(Supplied material)
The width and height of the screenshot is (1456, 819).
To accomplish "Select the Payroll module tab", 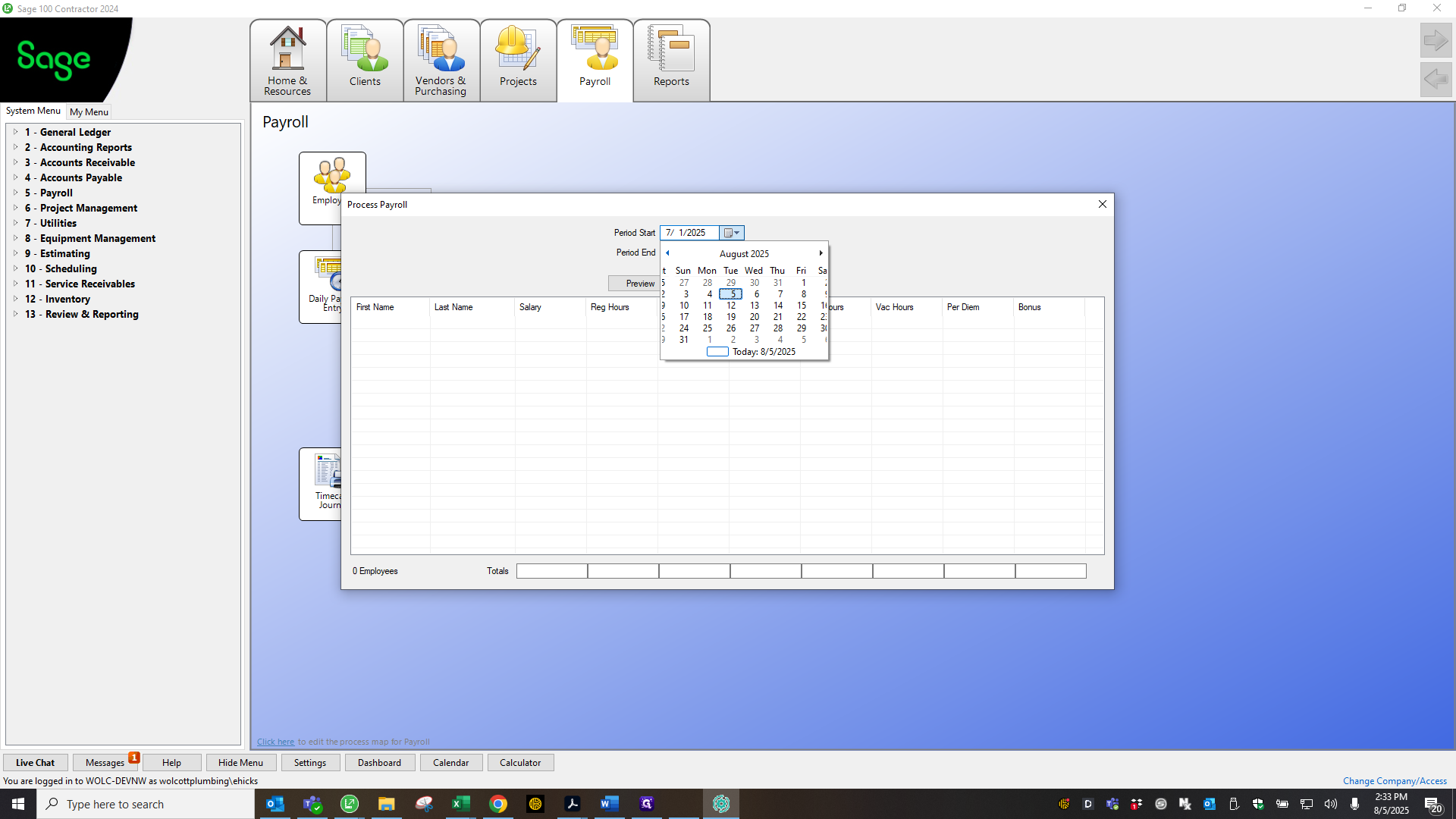I will pos(595,61).
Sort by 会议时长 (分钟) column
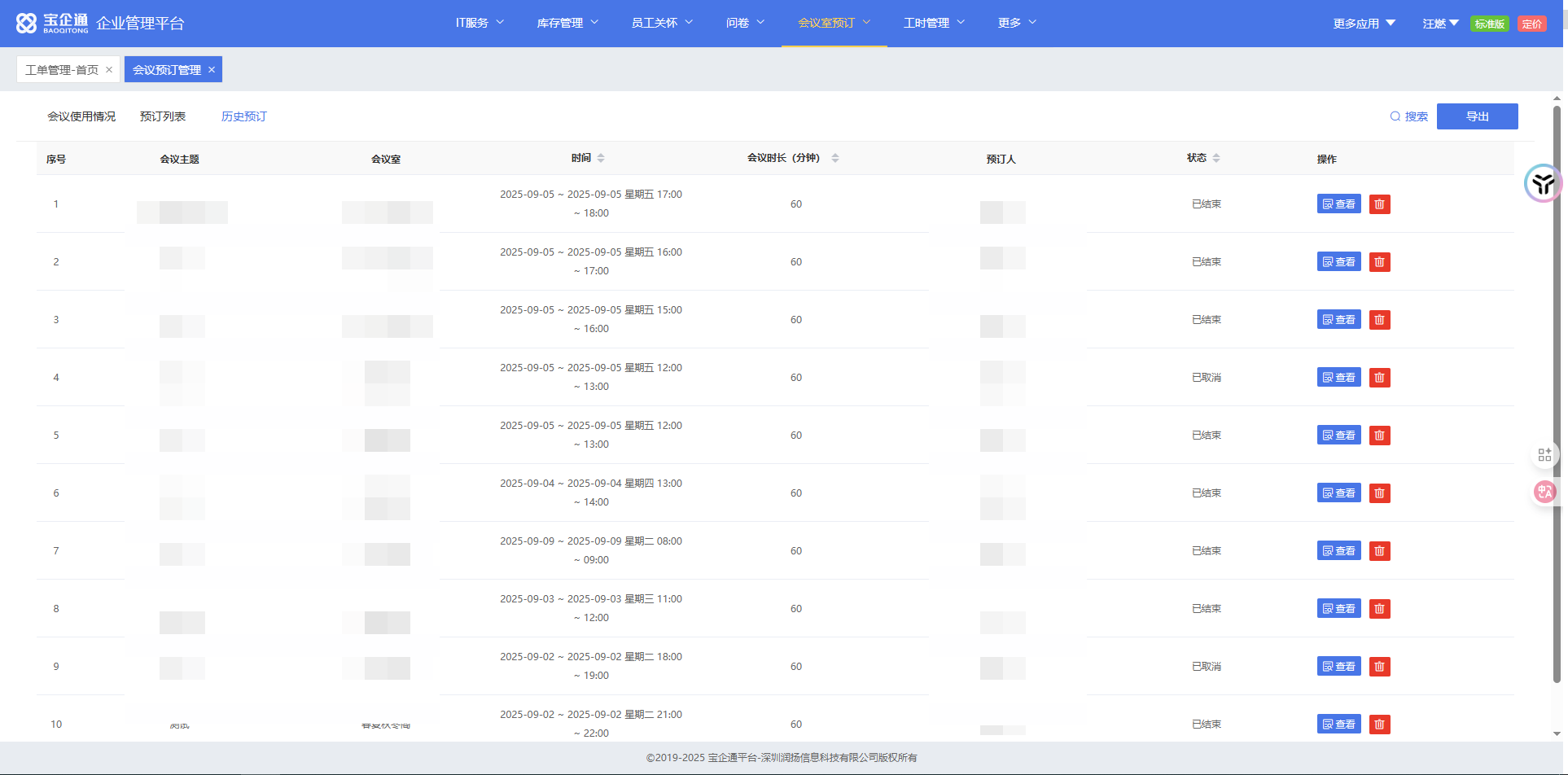This screenshot has width=1568, height=775. pos(835,158)
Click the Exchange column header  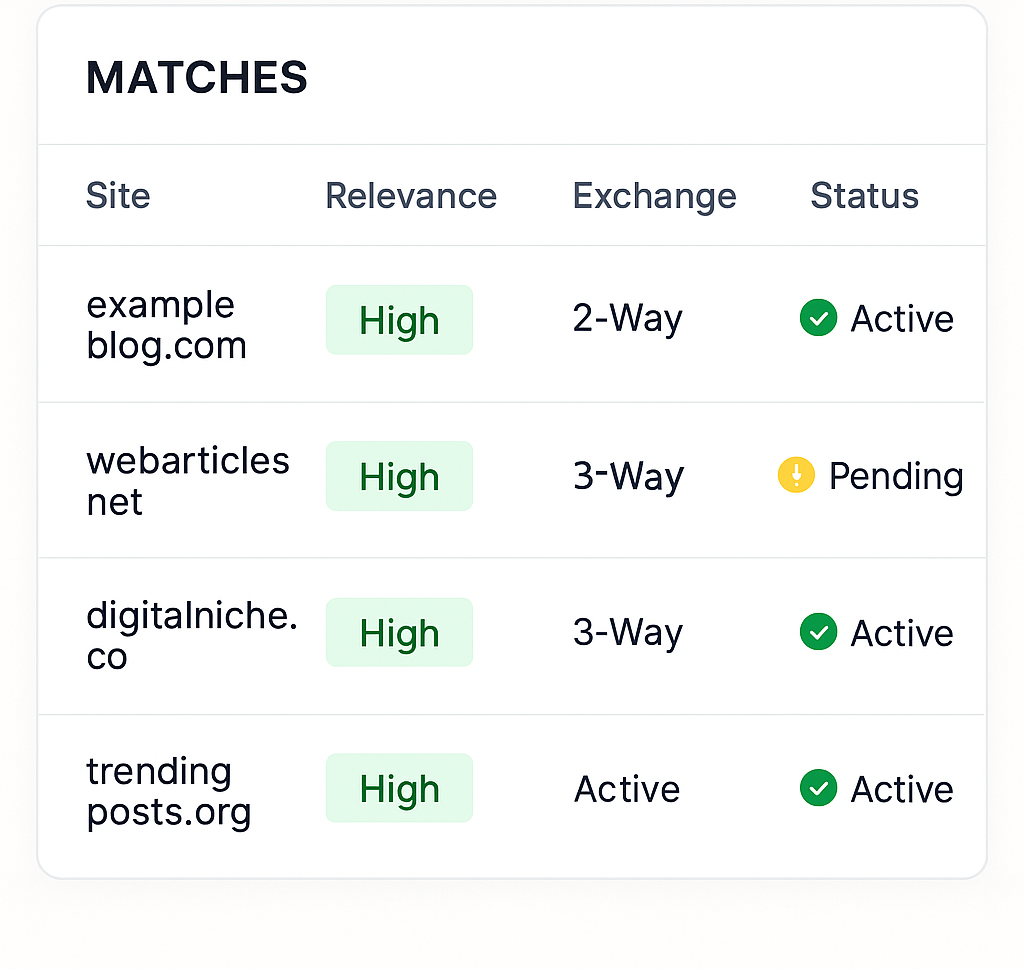654,196
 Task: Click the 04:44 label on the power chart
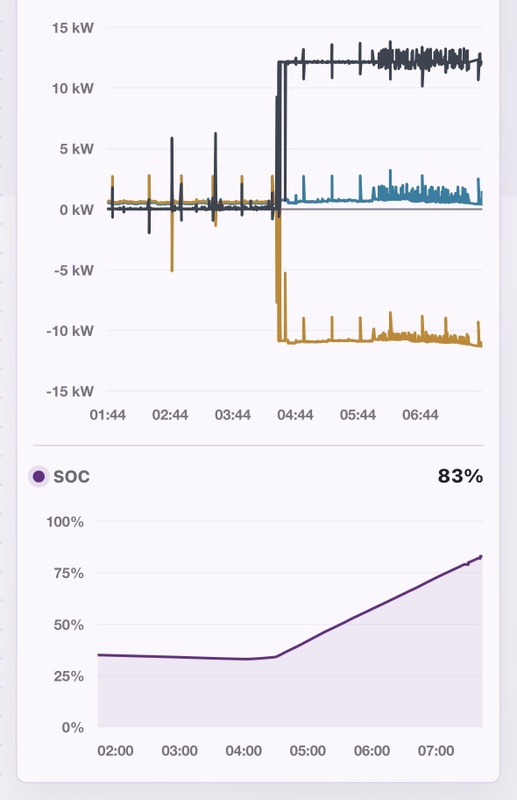[x=295, y=415]
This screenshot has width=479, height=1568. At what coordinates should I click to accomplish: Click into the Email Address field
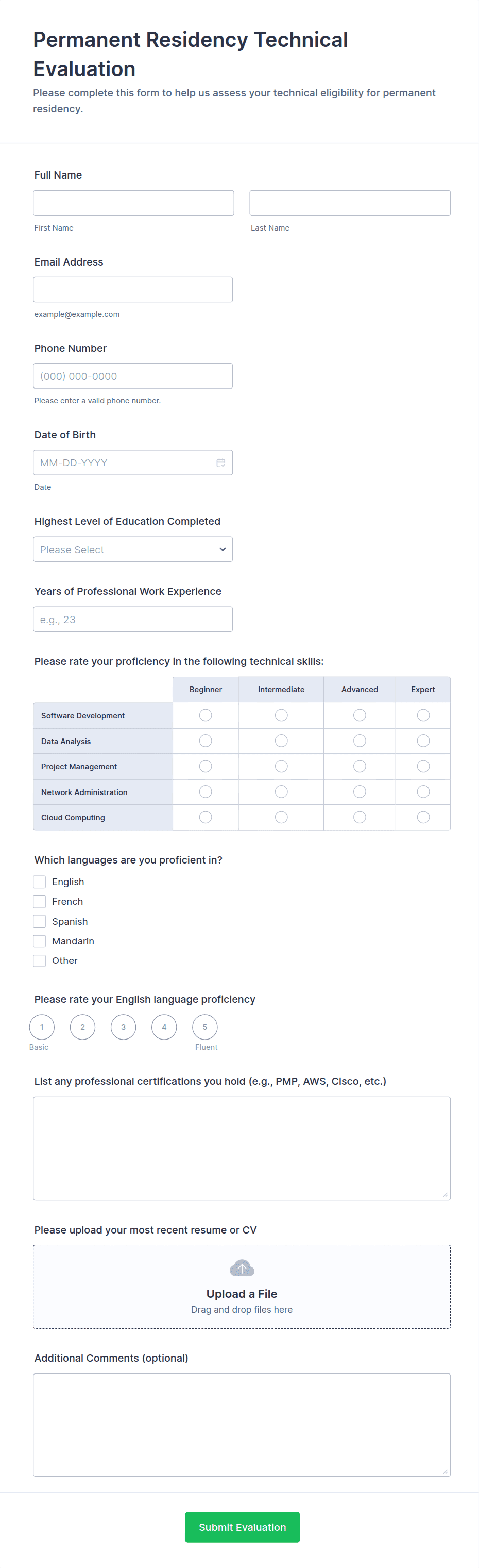(133, 290)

(Problem)
Could you reproduce exactly the lines from the one containing "This screenshot has width=479, height=1568." through the last line of the records, both included, leaving out the pictures?

(The answer)
This screenshot has width=479, height=1568. At what coordinates should I click to accomplish: Click into the Email Address field
(133, 290)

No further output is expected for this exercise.